— Problem description —
In the listing below, pick out lines with "screenshot".

— Records supplied —
┄┄┄┄┄┄┄┄┄┄

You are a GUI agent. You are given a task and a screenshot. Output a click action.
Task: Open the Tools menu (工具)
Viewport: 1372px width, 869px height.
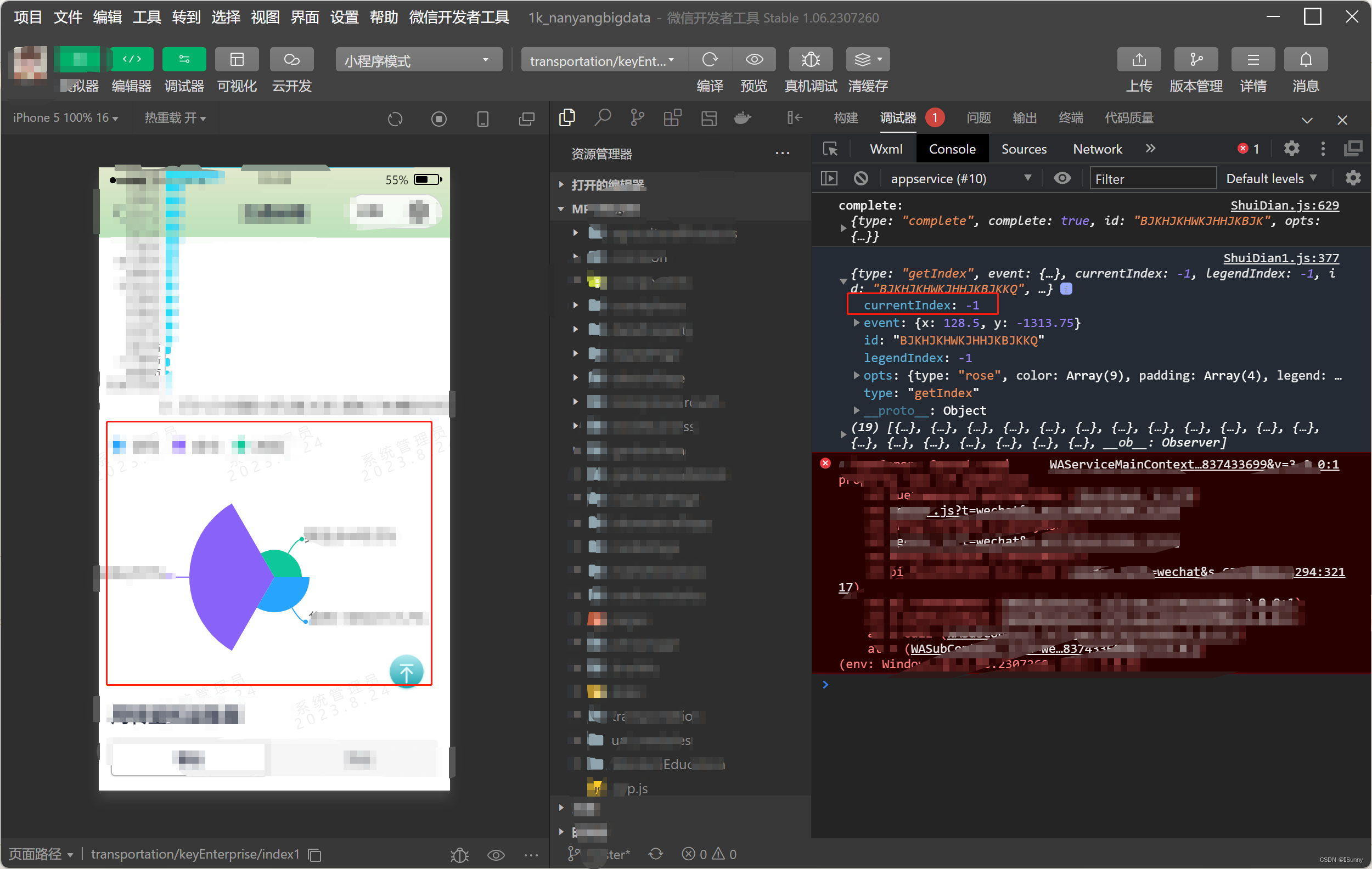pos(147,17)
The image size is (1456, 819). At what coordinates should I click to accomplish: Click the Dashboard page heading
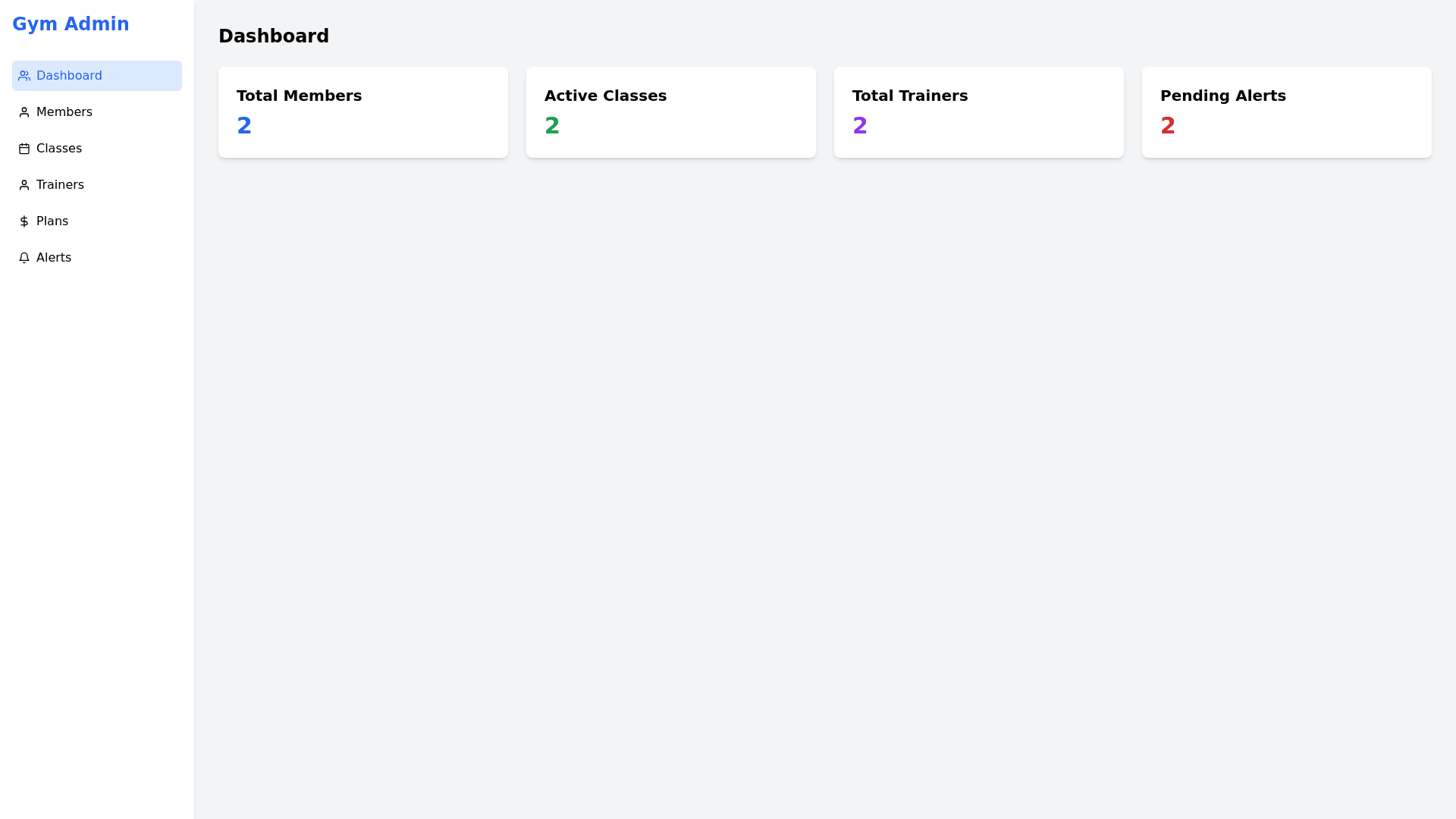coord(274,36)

┄┄┄┄┄┄┄┄┄┄

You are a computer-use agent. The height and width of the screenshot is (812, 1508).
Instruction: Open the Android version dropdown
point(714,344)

┄┄┄┄┄┄┄┄┄┄

— Answer section —
You are a GUI agent. You are given a task and a screenshot. Output a click action.
You are a computer-use agent. The height and width of the screenshot is (812, 1508).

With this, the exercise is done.